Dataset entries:
════════════════════

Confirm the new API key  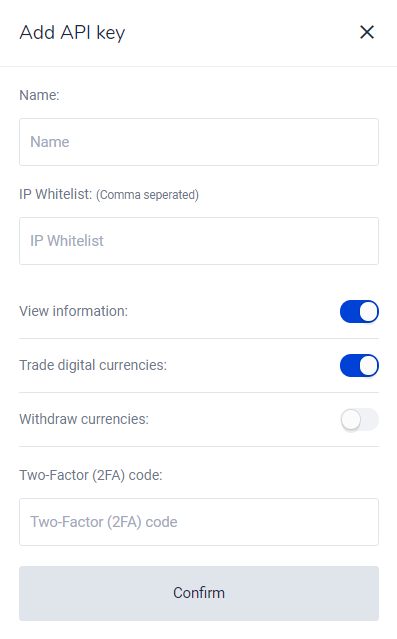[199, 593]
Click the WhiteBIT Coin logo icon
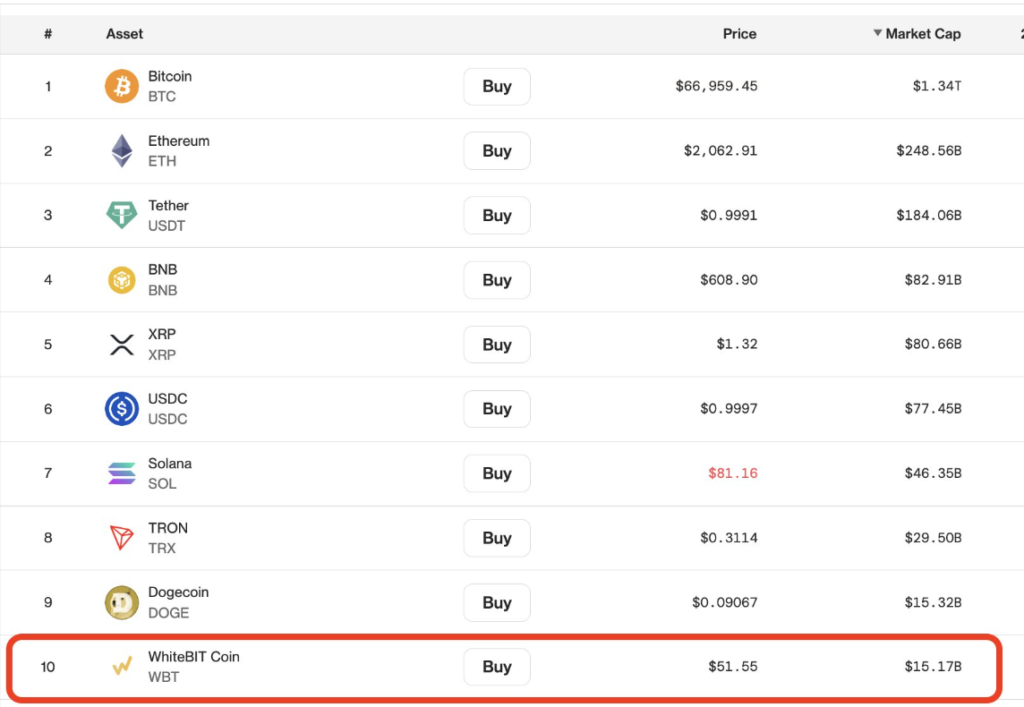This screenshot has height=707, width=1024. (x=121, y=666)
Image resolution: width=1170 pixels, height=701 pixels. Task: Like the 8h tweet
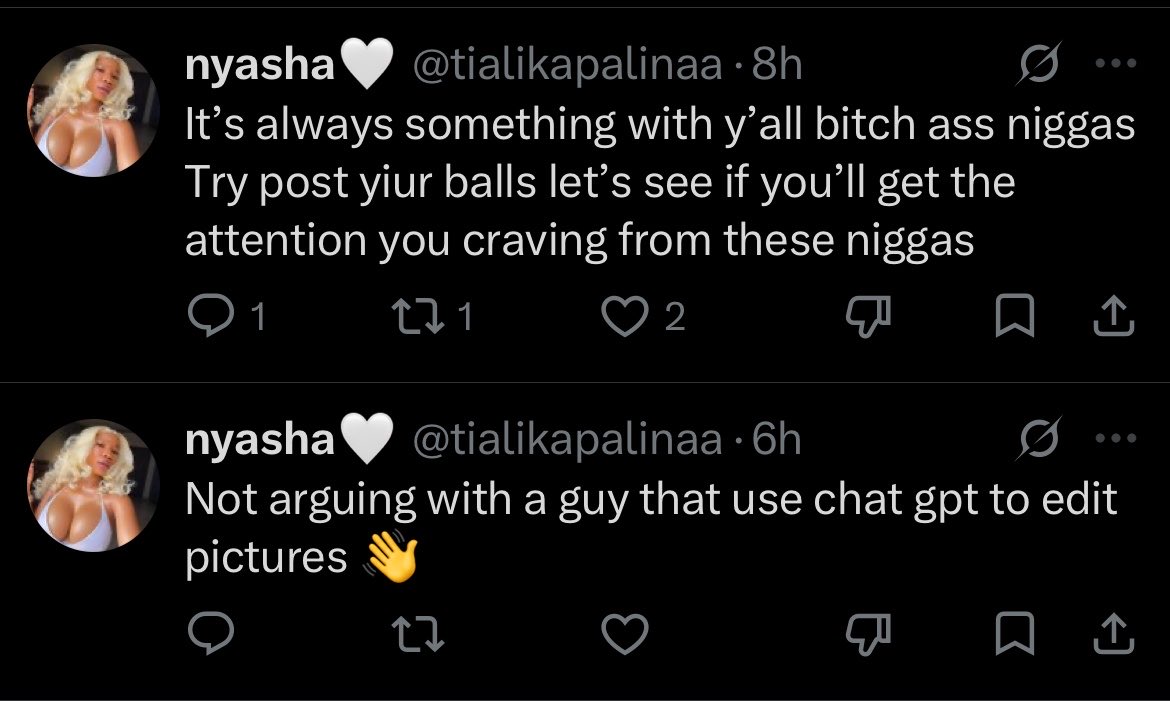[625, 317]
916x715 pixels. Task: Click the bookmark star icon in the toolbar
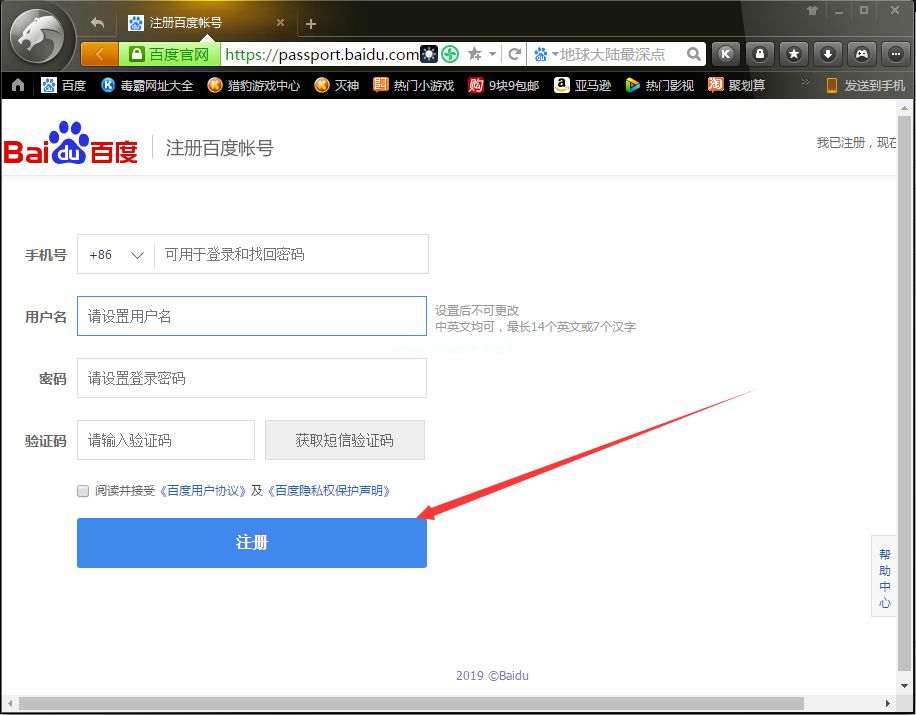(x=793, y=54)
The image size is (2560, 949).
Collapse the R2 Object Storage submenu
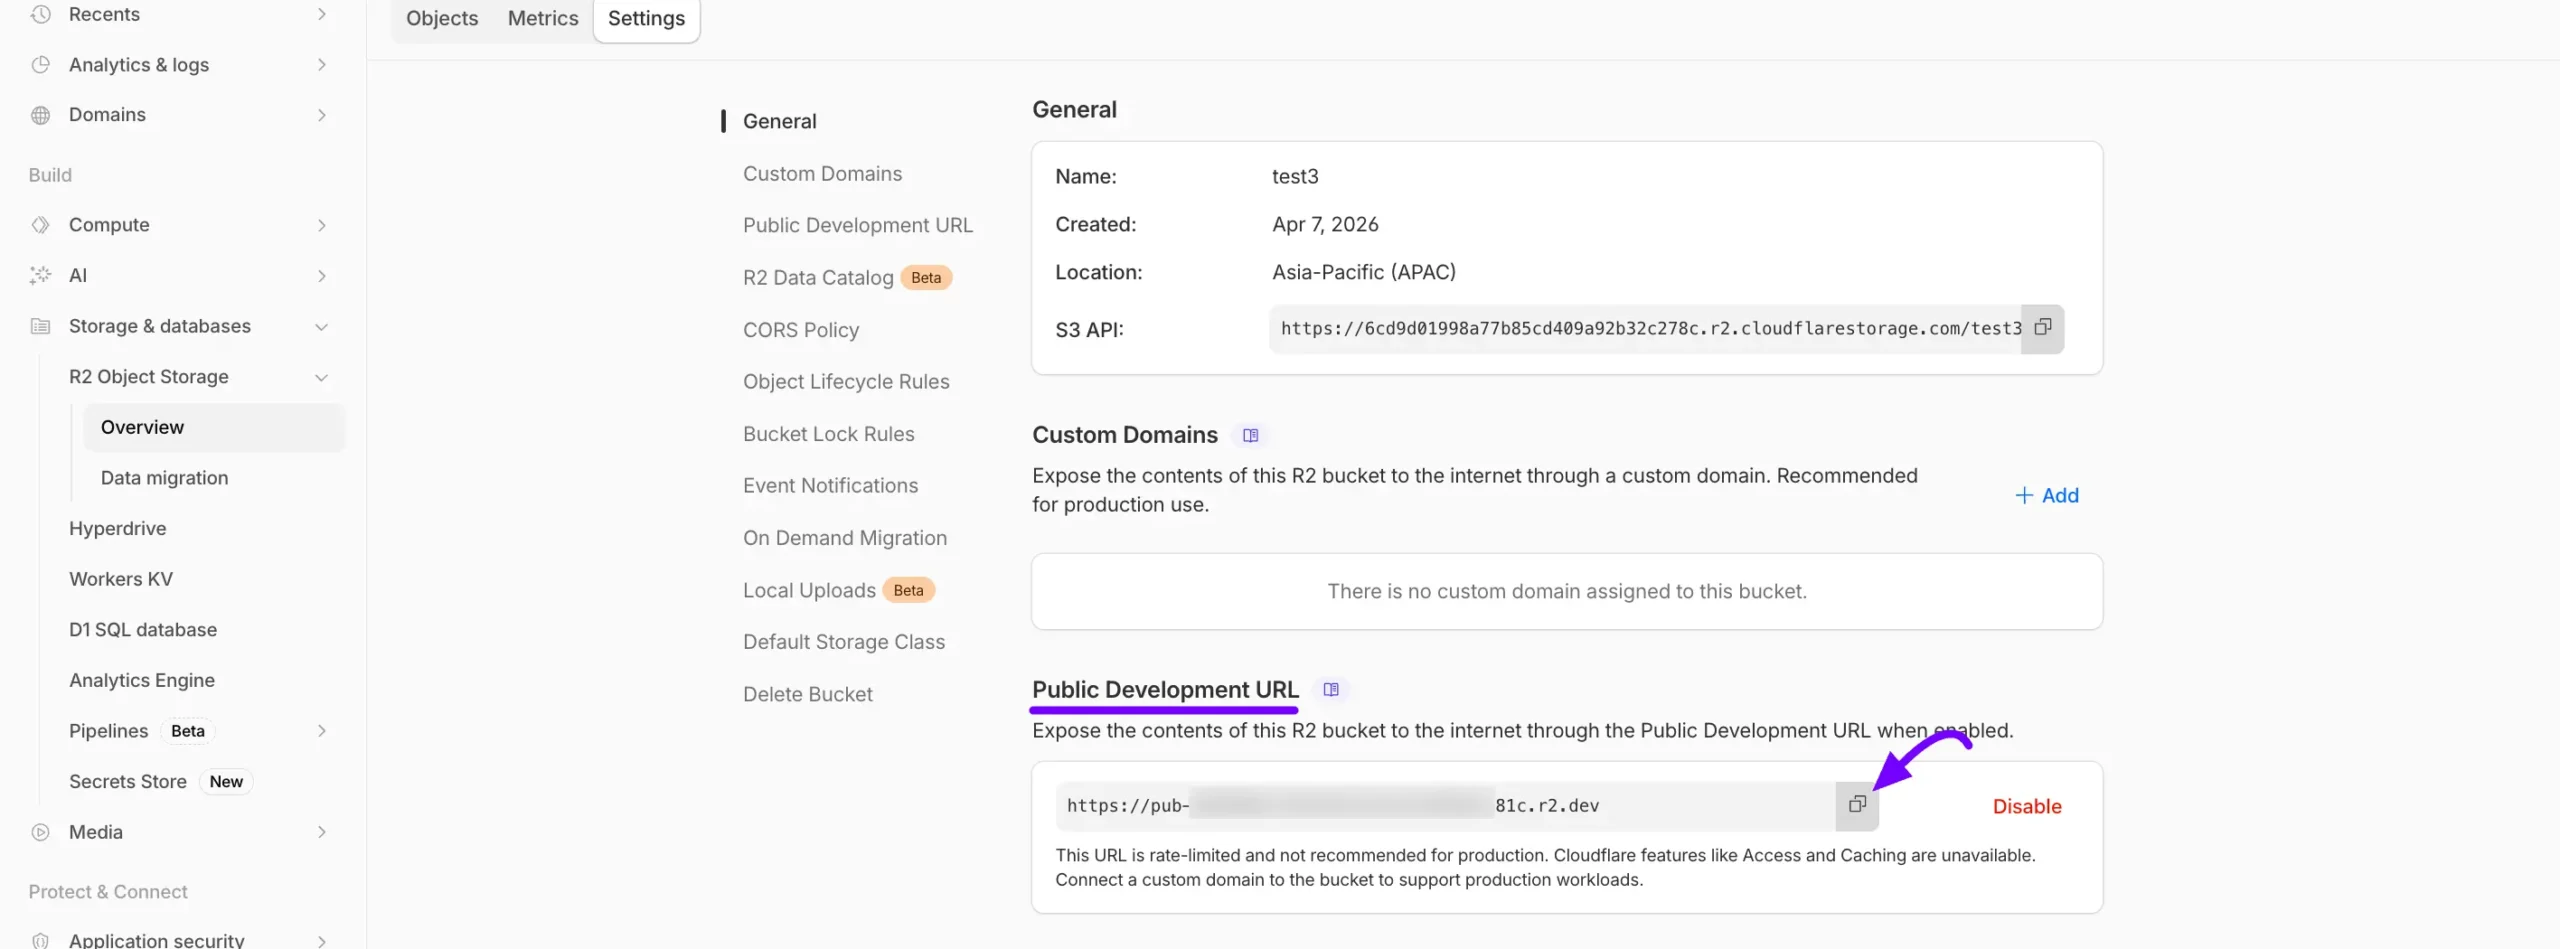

════════════════════

Work to complete:
Restate, word for word, each line from the one with "Image resolution: width=1170" to the end of the entries, both included, and keep every picture out.

Response to this exercise:
Image resolution: width=1170 pixels, height=701 pixels. Task: Like the 8h tweet
[625, 317]
916x715 pixels. Task: Click the bookmark star icon in the toolbar
(x=793, y=54)
The image size is (2560, 949).
Collapse the R2 Object Storage submenu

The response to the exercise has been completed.